Saved data entries:
---+---
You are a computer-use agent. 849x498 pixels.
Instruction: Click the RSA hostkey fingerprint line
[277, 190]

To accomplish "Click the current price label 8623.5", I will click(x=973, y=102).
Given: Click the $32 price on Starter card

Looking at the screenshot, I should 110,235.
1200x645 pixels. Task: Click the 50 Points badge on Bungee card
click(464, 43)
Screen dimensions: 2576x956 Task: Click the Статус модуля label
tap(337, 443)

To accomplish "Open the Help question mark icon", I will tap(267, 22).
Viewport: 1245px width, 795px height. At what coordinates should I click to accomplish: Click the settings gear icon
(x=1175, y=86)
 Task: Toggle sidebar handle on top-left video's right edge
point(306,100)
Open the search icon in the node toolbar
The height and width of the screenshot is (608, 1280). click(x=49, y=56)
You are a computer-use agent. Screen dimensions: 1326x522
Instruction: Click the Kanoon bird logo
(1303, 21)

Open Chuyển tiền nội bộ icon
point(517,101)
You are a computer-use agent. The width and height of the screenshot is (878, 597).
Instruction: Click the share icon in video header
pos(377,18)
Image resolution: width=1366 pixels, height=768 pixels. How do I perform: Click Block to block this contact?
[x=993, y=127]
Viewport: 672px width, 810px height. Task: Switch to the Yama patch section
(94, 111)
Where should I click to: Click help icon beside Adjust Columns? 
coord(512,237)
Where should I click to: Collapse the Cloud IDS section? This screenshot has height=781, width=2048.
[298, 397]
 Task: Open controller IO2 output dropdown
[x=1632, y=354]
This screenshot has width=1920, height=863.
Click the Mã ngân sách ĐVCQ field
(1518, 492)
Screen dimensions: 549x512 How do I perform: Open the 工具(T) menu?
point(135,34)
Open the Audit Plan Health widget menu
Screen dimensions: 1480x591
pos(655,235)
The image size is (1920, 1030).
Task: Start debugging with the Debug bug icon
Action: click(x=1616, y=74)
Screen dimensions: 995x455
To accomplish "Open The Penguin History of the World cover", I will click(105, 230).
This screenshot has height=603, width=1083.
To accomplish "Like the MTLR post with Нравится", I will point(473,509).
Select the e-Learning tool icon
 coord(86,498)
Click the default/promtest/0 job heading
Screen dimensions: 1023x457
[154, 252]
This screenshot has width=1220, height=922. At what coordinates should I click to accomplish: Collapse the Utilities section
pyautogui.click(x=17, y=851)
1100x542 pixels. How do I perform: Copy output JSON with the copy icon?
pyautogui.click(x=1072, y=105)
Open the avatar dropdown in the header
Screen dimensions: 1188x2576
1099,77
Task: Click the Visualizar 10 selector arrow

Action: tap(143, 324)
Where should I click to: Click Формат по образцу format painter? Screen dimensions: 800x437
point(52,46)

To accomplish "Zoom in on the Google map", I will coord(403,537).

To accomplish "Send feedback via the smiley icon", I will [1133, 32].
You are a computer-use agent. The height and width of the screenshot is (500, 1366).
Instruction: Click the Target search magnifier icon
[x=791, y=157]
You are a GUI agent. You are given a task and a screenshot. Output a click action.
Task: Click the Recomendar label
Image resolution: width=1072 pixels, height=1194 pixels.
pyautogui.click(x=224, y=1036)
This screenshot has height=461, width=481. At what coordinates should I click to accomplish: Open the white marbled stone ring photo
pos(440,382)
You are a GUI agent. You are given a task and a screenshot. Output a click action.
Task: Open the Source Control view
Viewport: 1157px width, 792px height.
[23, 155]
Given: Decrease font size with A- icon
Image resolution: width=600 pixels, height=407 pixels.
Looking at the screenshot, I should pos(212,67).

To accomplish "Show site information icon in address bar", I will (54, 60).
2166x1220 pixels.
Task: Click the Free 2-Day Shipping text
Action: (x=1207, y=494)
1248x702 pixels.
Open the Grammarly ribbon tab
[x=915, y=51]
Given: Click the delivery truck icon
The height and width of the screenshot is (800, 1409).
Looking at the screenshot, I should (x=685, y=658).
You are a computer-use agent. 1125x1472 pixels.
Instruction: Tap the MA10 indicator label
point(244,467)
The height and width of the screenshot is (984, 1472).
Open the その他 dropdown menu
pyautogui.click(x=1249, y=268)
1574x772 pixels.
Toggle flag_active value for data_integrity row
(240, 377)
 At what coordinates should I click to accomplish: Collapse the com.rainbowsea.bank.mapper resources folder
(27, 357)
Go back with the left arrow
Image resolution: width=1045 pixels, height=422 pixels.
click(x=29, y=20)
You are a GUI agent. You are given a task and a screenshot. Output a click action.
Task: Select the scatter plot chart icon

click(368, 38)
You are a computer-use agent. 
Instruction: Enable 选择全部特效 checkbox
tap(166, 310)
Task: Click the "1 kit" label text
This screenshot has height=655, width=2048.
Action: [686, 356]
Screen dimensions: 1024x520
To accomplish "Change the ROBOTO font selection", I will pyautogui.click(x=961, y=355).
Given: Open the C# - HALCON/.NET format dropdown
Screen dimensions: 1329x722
---+---
- _EXERCISE REQUIREMENTS_: Each line above that includes the word "font" is to be copied.

- _EXERCISE RESPONSE_:
Given: Decrease font size with A- icon
To accomplish "Change the ROBOTO font selection", I will pyautogui.click(x=961, y=355).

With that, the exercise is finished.